Where Metadata Comes From
| Source | What It Means |
|---|---|
| Song file | Authored data included in the feedpak. |
| Local database | User edits, favorites, tags, and local organization. |
| Enrichment | Optional matched data from external sources when supported. |
Metadata Fields Users May See
| Field | What It Means |
|---|---|
| Title | Song title shown in the library. |
| Artist | Recording or performing artist. |
| Album | Album/release name when known. |
| Album artist | Grouping artist for albums or compilations where supported. |
| Year | Release or authored year when available. |
| Genre | One or more genre tags where supported. |
| Track/disc | Album ordering information where supported. |
| Tuning | Arrangement tuning. |
| Arrangements | Playable parts included in the chart. |
FeedBack vs Local Edits
The song file carries authored metadata.
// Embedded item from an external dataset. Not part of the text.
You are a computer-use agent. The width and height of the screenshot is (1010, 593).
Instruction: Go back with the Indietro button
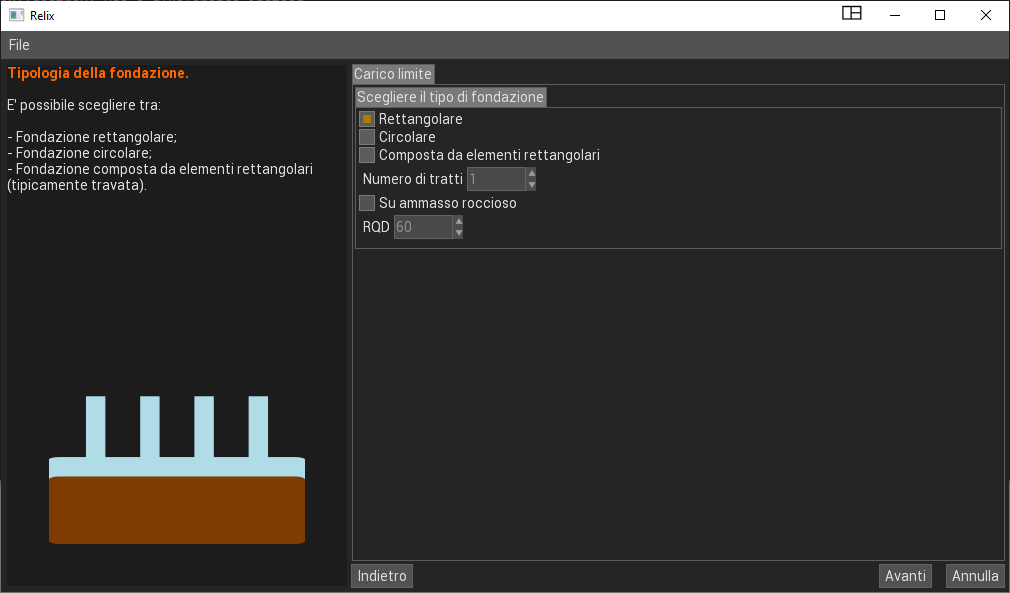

FeedBack may also keep local user metadata such as favorites, tags, notes, or preferred versions. Local metadata helps organize your own library and does not necessarily travel with the song file.
Common Tasks
- Correct a title or artist.
- Understand why two versions of a song appear.
- Group songs by album.
- Filter by genre or practice state.
Multiple Versions of a Song
If you have several authored versions of the same recording, FeedBack may show them as separate charts or group them depending on your build and settings. A future grouped view should make the preferred chart clear and let you open alternate versions.
Design Handoff Notes
The final page should show provenance labels such as "from song file", "your edit", or "matched" if those appear in the UI.